14-07-2014, 04:01 PM
Literature Work
Literature Work.docx (Size: 31.04 KB / Downloads: 10)
Introduction
Now a days, online video sharing sites are trying to give more freedom to their users by allowing them to generate and distribute their contents. With these online video sharing sites like You Tube, users can not only watch the video but also they can express their view about the video by responding to that particular video. Also users can generate their own contents and upload it on these sites. That’s the reason these systems are experiencing a dramatic growth in terms of popularity. In particular, video content is becoming a predominant part of users’ daily lives on the Web. A number of Web services are offering video-based functions as alternative to text-based ones, such as video reviews for products, video ads and video responses
CONTENT-BASED SPAM FILTERING ON VIDEO SHARING SOCIAL NETWORKS
This system mainly focuses on spam and not on individual polluting the contents that is not on the spammers. It is based on features from the videos that is by extracting local features of videos and by analyzing them the system tries to identify the semantics of that particular video and then decides whether it is a spam or not. For this purpose, it uses SIFT and bag-of-visual-features (BoVF) for feature selection and Latent Semantic Analysis (LSA) and SVM classifier. But the problem is that getting the exact semantics of video is extremely difficult.
Problem Statement
The proposed system identifies spammers and promoters. It first classifies the users manually in three categories spammers, promoters and legitimate users. It then crawl the You Tube for getting three types of attributes user attributes, video attributes and social attributes and analyses them and classifies users by using two classification algorithms Support Vector machine (SVM)
System Overview
The proposed system identifies spammers and content promoters in video sharing site, You Tube. As, You Tube allows its users to respond to the video and to generate and upload their contents, the problem of spam is becoming a serious problem on such sites. Spammers are the individuals who post at least one unrelated video response that is considered unrelated to the responded video. Content promoters are the individuals who post a large number of video responses to a responded video so as to promote that particular video unnecessarily. The system identifies these spammers and content promoters using five-step approach. The first step is to manually classify the users in three categories spammers, content promoters and legitimate users. The next step is to crawl the YouTube to collect the three types of attributes user, video and social attributes and other information. Then the user test collection is built from the collected information. After that the next step is to analyze the attributes to identify their distinguishing power to classify the users in one of the three categories. And the last step is to identify the spammers and content promoters using Support Vector Machine (SVM) and Lazy Associative Classification (LAC). As the system uses supervised classification algorithm which requires labeling, but the labeling cost in case of video is high. So the system uses Active Lazy Associative Classification (ALAC) to reduce the labeling efforts.

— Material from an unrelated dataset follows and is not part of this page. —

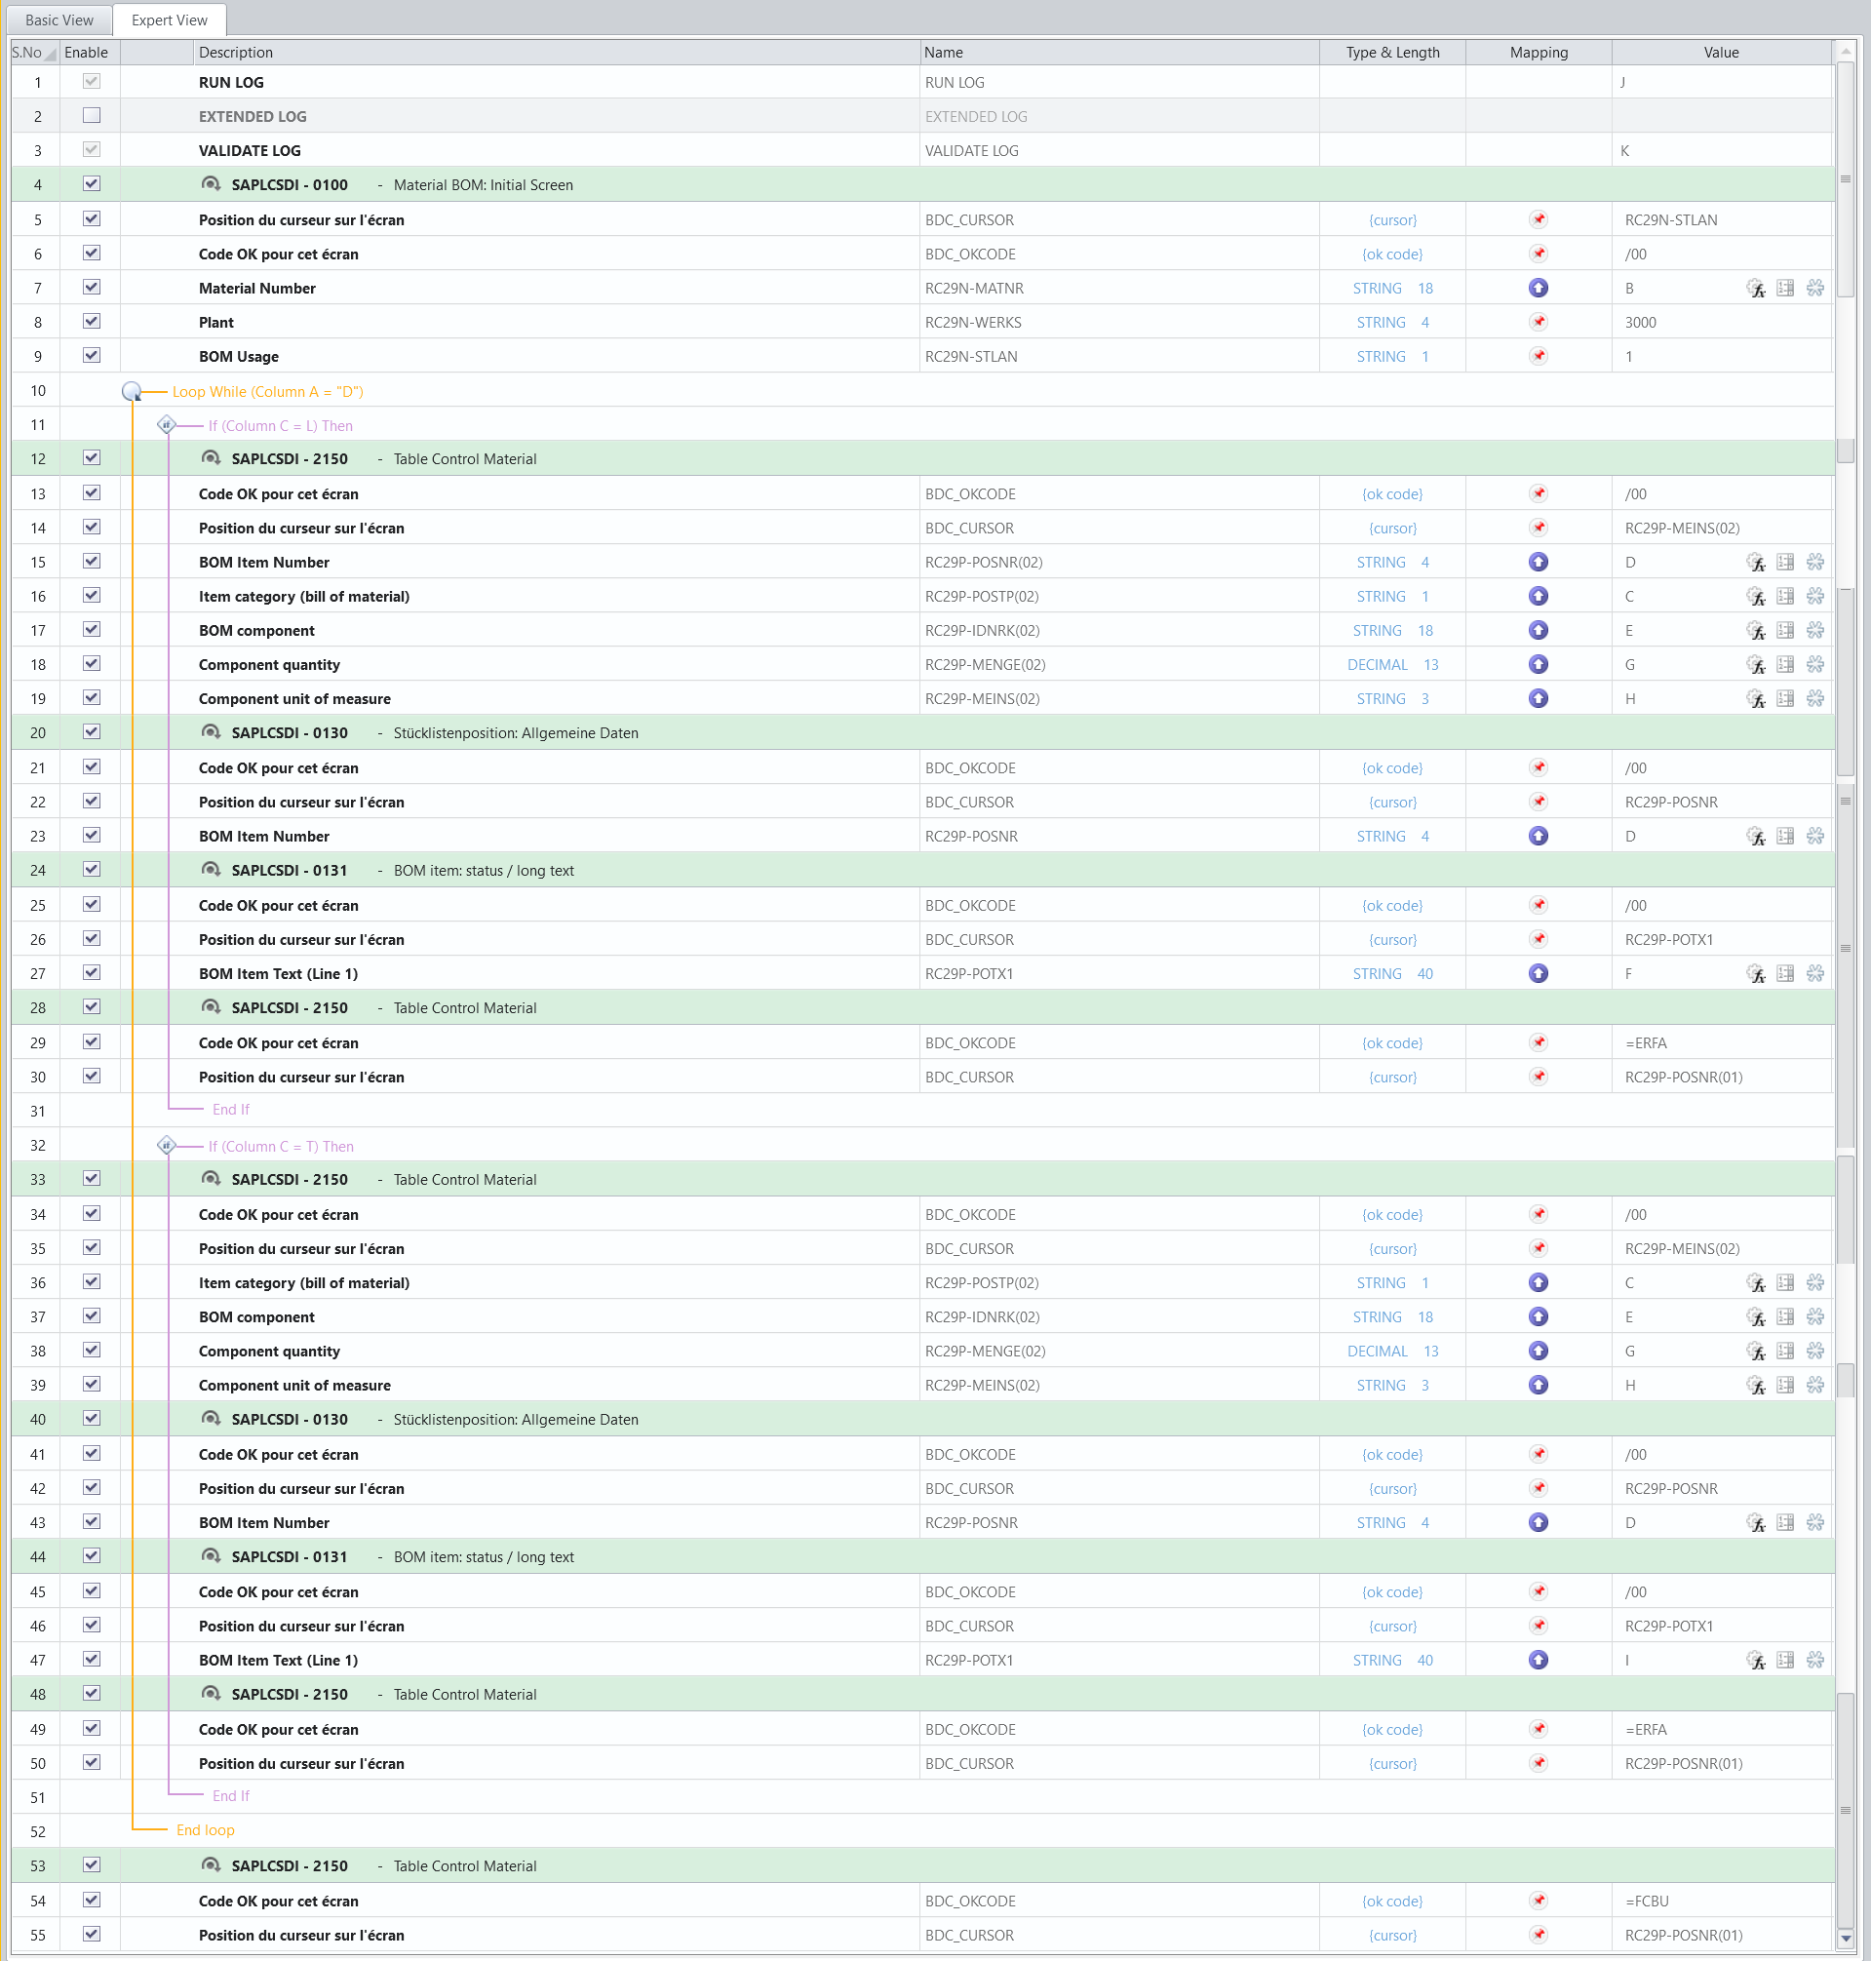Click the vertical scrollbar down arrow
Viewport: 1871px width, 1961px height.
point(1846,1938)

In this way the proposed system identifies the spammers and content promoters.
Analyzing User Behavior Attributes
Behavior of users in different categories is different. So, it is necessary to analyze their attributes in order to classify them as spammers, promoters and legitimate users. The three attributes considered, user attributes, video attributes and social networking (SN) attributes.

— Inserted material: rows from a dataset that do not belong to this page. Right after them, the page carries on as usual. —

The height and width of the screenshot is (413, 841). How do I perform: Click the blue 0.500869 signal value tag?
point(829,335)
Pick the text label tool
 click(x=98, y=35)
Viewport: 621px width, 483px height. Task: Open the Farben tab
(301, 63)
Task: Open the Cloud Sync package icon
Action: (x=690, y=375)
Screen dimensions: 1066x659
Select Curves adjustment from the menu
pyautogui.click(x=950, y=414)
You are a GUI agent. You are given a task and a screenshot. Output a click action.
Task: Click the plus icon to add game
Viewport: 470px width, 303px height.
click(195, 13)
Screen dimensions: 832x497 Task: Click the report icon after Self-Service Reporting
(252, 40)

Video attributes gives information about video uploaded by the user. It includes attributes such as duration, numbers of views and of commentaries received, ratings, number of times the video was selected as favorite, as well as numbers of honors and of external links. Videos are divided into three groups. The first group contains all the videos uploaded by the user. It is useful to determine how other users see the contribution of that particular user. The second group contains only video responses. These video responses can be the polluted contents. The last group contains the responded videos which are also known as target videos to which the users have posted video responses. In this way the videos are divided into three categories mentioned above and then their attributes are analyzed.
Conclusion
In this way, the system uses supervised classification and active learning to detect spammers and content promoters. It first crawls YouTube using a crawling algorithm and then builds user test collection containing pre-classified users manually. After building user test collection, it analyzes the attributes. The system considers three types of attributes, user attributes which gives information about the individual characteristics of the user, video attributes which gives information about the videos uploaded and the video responses, and the social network attributes captures the social relationships established via video response interactions. All the three attributes are analyzed. After analyzing the attributes, the next step is the detection of spammers and content promoters using supervised classification algorithms Support Vector machine and Lazy Associative Classification. But, the supervised approaches requires labeled data and labeling in case of video is costly. So, Active Lazy Associative Classification algorithm is used to reduce the labeling efforts.